## TASK DETAILS
Which of the lines in the listing that follows hold "computer"? Pull each one out.

## SUPPLIED MATERIAL
──────────

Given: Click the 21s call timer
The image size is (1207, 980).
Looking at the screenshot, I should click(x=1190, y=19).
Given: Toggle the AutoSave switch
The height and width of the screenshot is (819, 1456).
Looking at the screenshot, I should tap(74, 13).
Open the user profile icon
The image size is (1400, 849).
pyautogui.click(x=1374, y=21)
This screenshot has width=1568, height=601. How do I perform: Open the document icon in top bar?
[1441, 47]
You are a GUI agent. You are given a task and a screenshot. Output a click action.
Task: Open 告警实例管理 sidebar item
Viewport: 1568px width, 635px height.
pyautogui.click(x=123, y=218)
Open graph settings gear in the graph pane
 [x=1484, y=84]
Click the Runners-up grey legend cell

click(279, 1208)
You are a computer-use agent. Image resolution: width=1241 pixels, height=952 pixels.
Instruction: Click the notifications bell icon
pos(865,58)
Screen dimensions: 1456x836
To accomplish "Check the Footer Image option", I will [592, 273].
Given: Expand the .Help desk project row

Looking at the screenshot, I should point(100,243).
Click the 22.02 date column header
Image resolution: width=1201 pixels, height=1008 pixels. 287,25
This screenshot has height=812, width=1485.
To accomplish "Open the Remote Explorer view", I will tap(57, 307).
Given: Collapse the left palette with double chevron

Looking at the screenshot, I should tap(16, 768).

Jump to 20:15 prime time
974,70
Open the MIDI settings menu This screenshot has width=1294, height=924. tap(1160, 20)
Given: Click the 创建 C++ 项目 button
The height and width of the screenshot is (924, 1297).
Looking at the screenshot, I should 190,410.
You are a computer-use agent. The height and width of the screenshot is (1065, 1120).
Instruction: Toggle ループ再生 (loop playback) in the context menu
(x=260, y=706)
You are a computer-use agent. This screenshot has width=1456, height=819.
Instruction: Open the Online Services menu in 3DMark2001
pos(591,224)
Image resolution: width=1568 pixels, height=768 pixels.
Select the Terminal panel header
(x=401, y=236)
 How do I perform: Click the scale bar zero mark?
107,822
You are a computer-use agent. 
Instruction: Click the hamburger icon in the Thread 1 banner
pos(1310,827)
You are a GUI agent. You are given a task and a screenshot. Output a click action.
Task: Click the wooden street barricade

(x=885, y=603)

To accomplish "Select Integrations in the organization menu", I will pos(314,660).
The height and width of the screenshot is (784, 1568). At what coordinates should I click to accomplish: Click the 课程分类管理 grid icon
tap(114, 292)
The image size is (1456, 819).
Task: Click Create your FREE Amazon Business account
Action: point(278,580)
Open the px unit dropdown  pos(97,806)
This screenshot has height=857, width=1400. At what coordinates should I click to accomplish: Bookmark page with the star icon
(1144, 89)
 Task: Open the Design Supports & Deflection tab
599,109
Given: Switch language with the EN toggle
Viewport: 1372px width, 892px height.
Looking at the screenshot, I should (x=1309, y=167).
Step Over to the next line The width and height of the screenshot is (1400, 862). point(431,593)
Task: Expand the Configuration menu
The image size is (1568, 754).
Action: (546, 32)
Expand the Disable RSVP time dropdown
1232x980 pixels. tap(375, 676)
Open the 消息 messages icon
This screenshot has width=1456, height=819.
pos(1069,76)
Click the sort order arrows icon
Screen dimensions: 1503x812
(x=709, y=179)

──────────

## FINISHED EXERCISE
You are a computer-use agent. Image resolution: width=1241 pixels, height=952 pixels.
You are a computer-use agent. The height and width of the screenshot is (1065, 1120).
You are a computer-use agent. This screenshot has width=1456, height=819.
You are a computer-use agent. 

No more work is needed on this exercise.